本文:
____________

玉森裕太の繊細な演技を堪能した3カ月間 『あのクズ』海里×ほこ美の軌跡を振り返る

玉森裕太の繊細な演技を堪能した3カ月間

 7年前の対戦試合から時が止まってしまった彼からすれば、誰よりも“普通の生活”の尊さを実感し、何よりそれを心の底から希求していたはず。そこに気づいてくれるほこ美の視点をありがたく思いつつも、大地(大東駿介)やその家族から“普通の生活”を奪ってしまった自分に、そんな言葉は似つかわしくないと跳ね除けてしまう。

 ほこ美と出会ってからの海里は変化の兆しを掴みそうになりながら、自分にはふさわしくない、そんなことを願ってはいけないと思い直す、その繰り返し。夢や希望を持った分だけ自分の過去が仇になりまた地獄に叩きつけられる。日々自らを傷つけ小さな絶望感を味わい続ける海里の繊細さと、そんな中でも少しずつ自分の殻を破っていく姿を、玉森は大袈裟ではなく静かに丁寧に自然に見せてくれてきた。クズ役を買って出た方が、便利で楽で後腐れがないが、ほこ美はそれを放っておいてはくれない。

 自分を信じて体当たりしてくれるほこ美の容赦のないお節介と手加減なしの愛情に触れて、海里は“痛み”を感じる回路を取り戻していく。夢や希望を諦めることに慣れてしまわず、自分の道を自分の足で歩き出そうと決めた矢先に起こる、心を打ち砕くような出来事の数々。ほこ美が危険に晒されたり、同居人の悟の複雑な感情に今の今まで気づかなかった自分に、ほとほと愛想をつかせたかのような表情が本当に切ない。海里の身に降りかかるあれこれをもっと誰かのせいや過去のせいにできたら楽なのに、彼は全てを自身が原因だと受け止める。逃れられない過去の一点から逃げないで向き合い続けているからこそ手放さなければならなくなってしまうことが多々あり、あたかも海里が様々なことから逃げているかのように見えてしまうのもやるせない。

____________

保存データ:
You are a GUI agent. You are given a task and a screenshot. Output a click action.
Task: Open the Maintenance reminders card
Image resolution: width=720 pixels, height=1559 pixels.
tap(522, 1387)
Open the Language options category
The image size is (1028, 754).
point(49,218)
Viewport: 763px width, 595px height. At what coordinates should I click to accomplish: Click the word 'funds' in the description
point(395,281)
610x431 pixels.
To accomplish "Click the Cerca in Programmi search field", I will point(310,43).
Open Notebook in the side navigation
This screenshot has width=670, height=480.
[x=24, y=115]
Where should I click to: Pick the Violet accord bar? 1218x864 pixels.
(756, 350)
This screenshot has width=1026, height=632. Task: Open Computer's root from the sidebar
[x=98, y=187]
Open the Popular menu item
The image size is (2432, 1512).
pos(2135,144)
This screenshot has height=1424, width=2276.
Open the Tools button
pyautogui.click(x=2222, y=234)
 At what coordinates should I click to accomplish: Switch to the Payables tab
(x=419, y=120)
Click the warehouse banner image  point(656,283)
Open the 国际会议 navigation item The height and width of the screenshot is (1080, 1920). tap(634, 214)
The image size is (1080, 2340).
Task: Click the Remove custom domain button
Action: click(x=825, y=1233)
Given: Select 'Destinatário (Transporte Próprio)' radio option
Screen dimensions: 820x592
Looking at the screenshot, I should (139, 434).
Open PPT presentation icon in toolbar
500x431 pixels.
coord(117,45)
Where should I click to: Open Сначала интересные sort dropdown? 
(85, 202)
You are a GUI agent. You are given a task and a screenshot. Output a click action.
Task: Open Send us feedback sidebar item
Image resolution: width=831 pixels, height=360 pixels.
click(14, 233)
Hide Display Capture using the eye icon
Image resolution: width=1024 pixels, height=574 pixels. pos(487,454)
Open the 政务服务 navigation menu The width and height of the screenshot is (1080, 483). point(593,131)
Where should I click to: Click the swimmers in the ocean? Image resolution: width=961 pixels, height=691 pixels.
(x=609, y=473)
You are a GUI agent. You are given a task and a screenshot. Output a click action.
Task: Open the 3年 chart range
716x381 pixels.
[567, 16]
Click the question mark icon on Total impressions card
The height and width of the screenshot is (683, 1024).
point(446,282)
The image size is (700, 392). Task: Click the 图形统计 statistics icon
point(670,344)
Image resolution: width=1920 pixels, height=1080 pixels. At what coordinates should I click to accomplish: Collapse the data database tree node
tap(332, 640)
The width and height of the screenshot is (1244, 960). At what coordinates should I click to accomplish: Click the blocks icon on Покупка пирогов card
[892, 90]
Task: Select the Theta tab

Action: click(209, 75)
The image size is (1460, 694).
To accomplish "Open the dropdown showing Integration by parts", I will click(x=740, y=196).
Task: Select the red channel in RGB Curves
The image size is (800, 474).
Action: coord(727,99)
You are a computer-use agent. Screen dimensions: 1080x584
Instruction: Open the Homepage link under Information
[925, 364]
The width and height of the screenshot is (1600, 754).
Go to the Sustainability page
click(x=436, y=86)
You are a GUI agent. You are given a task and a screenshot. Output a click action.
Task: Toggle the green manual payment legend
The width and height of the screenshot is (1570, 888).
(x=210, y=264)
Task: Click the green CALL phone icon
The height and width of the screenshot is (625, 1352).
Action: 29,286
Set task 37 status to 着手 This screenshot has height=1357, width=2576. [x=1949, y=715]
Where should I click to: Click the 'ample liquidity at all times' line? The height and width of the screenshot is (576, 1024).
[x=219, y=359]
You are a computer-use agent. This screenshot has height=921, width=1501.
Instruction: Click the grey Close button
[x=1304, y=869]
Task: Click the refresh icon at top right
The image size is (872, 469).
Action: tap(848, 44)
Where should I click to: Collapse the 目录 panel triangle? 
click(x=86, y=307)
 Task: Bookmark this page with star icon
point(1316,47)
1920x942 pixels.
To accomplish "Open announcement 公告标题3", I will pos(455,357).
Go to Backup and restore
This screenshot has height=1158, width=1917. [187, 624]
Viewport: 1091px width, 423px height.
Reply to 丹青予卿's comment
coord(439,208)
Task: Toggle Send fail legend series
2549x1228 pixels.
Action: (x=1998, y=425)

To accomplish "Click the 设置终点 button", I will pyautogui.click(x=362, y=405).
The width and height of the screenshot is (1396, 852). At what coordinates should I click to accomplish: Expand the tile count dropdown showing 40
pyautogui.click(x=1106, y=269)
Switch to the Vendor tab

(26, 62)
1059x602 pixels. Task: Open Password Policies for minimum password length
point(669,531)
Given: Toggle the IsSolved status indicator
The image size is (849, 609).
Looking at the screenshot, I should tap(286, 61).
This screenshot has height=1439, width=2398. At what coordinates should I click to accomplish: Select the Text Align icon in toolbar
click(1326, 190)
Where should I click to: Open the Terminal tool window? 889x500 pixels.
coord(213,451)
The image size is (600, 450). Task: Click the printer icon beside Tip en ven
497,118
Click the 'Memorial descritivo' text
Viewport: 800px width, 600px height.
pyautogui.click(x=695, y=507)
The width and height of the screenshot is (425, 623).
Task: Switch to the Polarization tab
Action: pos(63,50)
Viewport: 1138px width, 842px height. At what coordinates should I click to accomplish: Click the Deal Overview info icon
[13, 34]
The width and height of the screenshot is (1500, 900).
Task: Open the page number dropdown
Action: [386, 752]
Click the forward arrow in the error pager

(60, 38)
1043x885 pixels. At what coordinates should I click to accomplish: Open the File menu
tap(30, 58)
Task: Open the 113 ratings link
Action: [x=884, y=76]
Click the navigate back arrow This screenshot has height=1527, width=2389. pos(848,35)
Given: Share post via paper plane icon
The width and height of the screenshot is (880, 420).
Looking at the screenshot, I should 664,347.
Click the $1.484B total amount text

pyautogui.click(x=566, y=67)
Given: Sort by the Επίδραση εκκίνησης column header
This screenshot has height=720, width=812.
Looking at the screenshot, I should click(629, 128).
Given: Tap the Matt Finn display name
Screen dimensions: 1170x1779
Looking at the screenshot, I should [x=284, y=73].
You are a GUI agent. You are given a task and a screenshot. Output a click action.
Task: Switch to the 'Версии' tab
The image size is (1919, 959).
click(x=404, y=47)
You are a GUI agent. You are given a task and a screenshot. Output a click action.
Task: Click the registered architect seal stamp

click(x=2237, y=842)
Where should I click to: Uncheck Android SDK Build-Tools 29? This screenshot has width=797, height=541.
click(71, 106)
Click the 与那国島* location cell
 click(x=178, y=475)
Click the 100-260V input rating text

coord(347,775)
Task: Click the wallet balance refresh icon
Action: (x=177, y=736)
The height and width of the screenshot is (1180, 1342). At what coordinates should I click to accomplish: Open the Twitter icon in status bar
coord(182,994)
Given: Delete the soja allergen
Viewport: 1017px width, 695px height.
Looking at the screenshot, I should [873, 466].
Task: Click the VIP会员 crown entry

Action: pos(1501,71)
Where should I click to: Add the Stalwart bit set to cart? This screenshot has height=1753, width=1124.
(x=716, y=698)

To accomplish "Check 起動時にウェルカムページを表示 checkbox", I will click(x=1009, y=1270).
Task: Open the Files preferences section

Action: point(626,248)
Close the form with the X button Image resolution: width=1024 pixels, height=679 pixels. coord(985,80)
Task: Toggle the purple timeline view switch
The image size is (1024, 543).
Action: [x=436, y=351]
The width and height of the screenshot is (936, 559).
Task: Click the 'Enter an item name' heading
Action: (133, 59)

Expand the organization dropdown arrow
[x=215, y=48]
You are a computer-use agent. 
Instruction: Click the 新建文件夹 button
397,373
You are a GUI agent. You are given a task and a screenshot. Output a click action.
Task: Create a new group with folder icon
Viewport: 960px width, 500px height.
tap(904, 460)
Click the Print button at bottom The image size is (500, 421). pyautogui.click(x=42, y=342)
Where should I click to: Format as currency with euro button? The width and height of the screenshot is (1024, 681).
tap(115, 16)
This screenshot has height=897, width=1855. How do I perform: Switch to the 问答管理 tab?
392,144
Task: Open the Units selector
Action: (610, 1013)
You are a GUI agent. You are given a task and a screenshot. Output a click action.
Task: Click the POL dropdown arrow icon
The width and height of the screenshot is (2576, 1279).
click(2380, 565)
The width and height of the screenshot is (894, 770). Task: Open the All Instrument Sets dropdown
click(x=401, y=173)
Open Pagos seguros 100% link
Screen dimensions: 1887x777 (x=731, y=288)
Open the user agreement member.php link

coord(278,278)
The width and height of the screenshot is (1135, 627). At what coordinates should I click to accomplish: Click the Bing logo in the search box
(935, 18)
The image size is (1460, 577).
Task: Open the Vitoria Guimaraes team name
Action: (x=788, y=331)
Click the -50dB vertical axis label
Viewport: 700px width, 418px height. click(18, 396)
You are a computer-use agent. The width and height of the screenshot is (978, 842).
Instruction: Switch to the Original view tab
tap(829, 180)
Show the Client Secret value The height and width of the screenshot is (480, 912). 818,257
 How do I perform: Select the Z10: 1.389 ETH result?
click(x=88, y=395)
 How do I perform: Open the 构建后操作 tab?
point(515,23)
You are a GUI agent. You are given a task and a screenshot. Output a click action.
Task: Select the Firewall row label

____________

小問 A:
玉森裕太の演技を扱った記事について、次の問いに答えよ。
(i) 海里の時が止まったのは、何年前の何からか。
(ii) 大地を演じている俳優は誰か。
(iii) 海里の同居人の名前は何か。
小問 B:
玉森裕太の演技を扱った記事から、「自分を信じて体当たりしてくれ」から「見えてしまうのもやるせない。」までを一字一句そのまま書き写せ。

解答 A:
(i) 7年前の対戦試合
(ii) 大東駿介
(iii) 悟

解答 B:
自分を信じて体当たりしてくれるほこ美の容赦のないお節介と手加減なしの愛情に触れて、海里は“痛み”を感じる回路を取り戻していく。夢や希望を諦めることに慣れてしまわず、自分の道を自分の足で歩き出そうと決めた矢先に起こる、心を打ち砕くような出来事の数々。ほこ美が危険に晒されたり、同居人の悟の複雑な感情に今の今まで気づかなかった自分に、ほとほと愛想をつかせたかのような表情が本当に切ない。海里の身に降りかかるあれこれをもっと誰かのせいや過去のせいにできたら楽なのに、彼は全てを自身が原因だと受け止める。逃れられない過去の一点から逃げないで向き合い続けているからこそ手放さなければならなくなってしまうことが多々あり、あたかも海里が様々なことから逃げているかのように見えてしまうのもやるせない。